Would this totes be a fun deck to play?
 
What other mechanics do you think mill works well with? What kinds of decks would want to use it?

Do you want it to feel very different from attacking wins or do you want it to feel similar to any control or attrition finisher?

I find a lot of UB decks tend to scrape out a victory from a lot of advantageous little interactions, maintaining tempo advantageous trades or always able to make a little more out of their turn or hand/graveyard. I would guess a mill spell that helped you spend the little 1-2 mana left over in a turn wouldn't be too bad. I kinda like that UB control tends to be way more creature based though so maybe some sort of attacking thing wouldn't be too bad.
 
What about attaching mill onto something a little more interactive?

UB
Instant
Remove target attacking creature from combat. Target player puts the top X cards of his or her library into his or her graveyard, where X is the attacking creature's power.
Draw a card.

UUB
Instant
Counter target spell. Target player puts the top X cards of his or her library into his or her graveyard, where X is the converted mana cost of the spell countered this way.

UB
Sorcery
Return target permanent to its owner's hand. Target player puts the top X cards of his or her library into his or her graveyard, where X is the converted mana cost of the permanent returned in this way.

2UB
Instant
Tap all lands an opponent controls. For each land tapped this way, target player puts a card from the top of his or her library into his or her graveyard.

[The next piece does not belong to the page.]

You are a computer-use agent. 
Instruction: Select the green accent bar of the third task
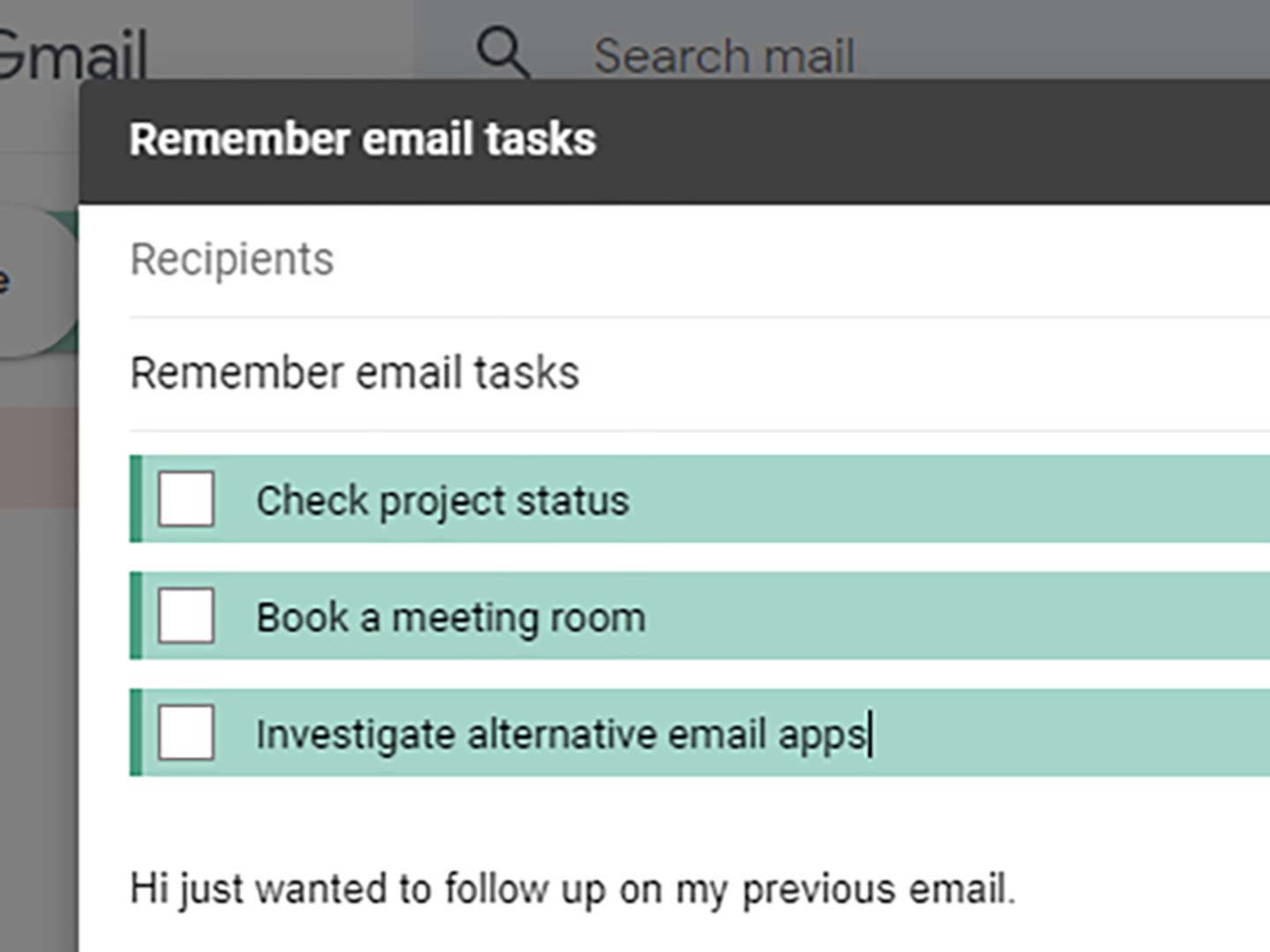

I just threw these out so I'm sure they'd need a ton of tweaking, especially mana cost. But these attach mill to a tempo effect, which is something that the mill decks want anyway. It also makes the mill deck a little more interactive for an opponent (i.e. do I run my 7-drop into UUB, or play it safe?).

2UB
Enchantment
Whenever a creature attacks, that creature's owner places a card from the top of his or her library into his or her graveyard.

This isn't a tempo effect, but does make the mill effect interact with the opposing player.
 

Dom Harvey

Contributor
127.jpg


aw yes
 
the only kind of mill I enjoy in cubes is self mill strategies. and this is coming from a guy who loved "draw play land pass turn eot drownyard you"
 

CML

Contributor
Tanner -- i think you're barking up the wrong tree, those cards are all pretty low power-level-wise and only work "OK" together.